Your objective —
Exactly reproduce the line containing "Task: Switch to the WAPI tab" and all later lines to the end of the entries, leaving the pictures out of your copy.

Records for the task —
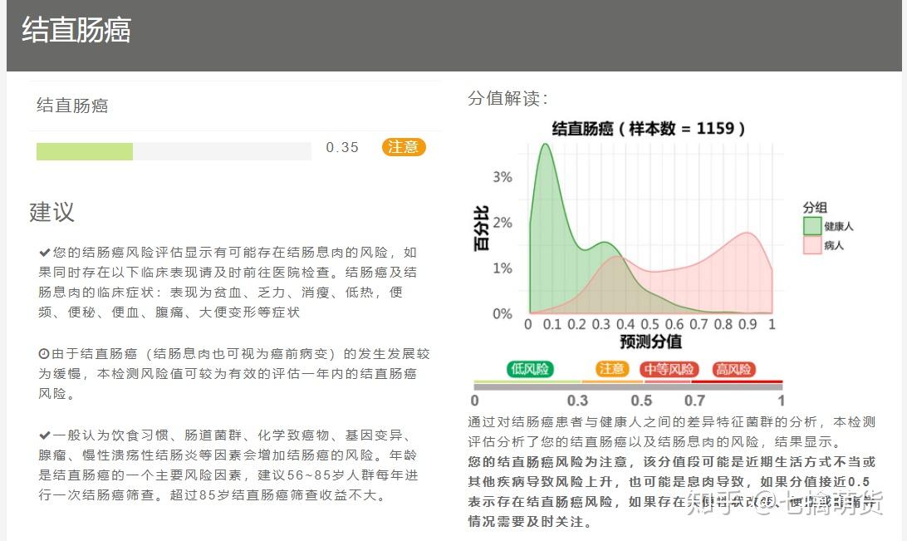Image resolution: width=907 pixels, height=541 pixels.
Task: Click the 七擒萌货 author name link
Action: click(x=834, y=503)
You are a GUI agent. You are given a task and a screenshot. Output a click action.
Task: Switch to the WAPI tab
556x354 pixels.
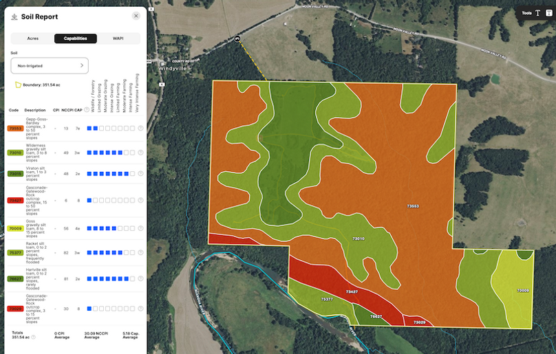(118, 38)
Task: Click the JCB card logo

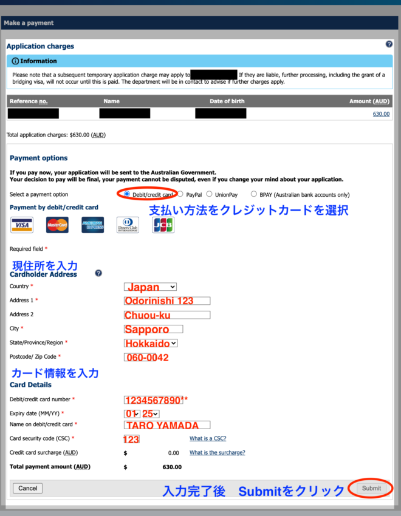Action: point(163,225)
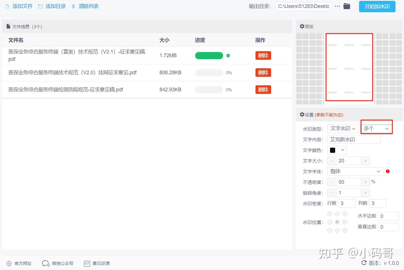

Solution to this exercise —
Task: Switch to the WAPI tab
556x354 pixels.
(118, 38)
Task: Click the JCB card logo

Action: point(163,225)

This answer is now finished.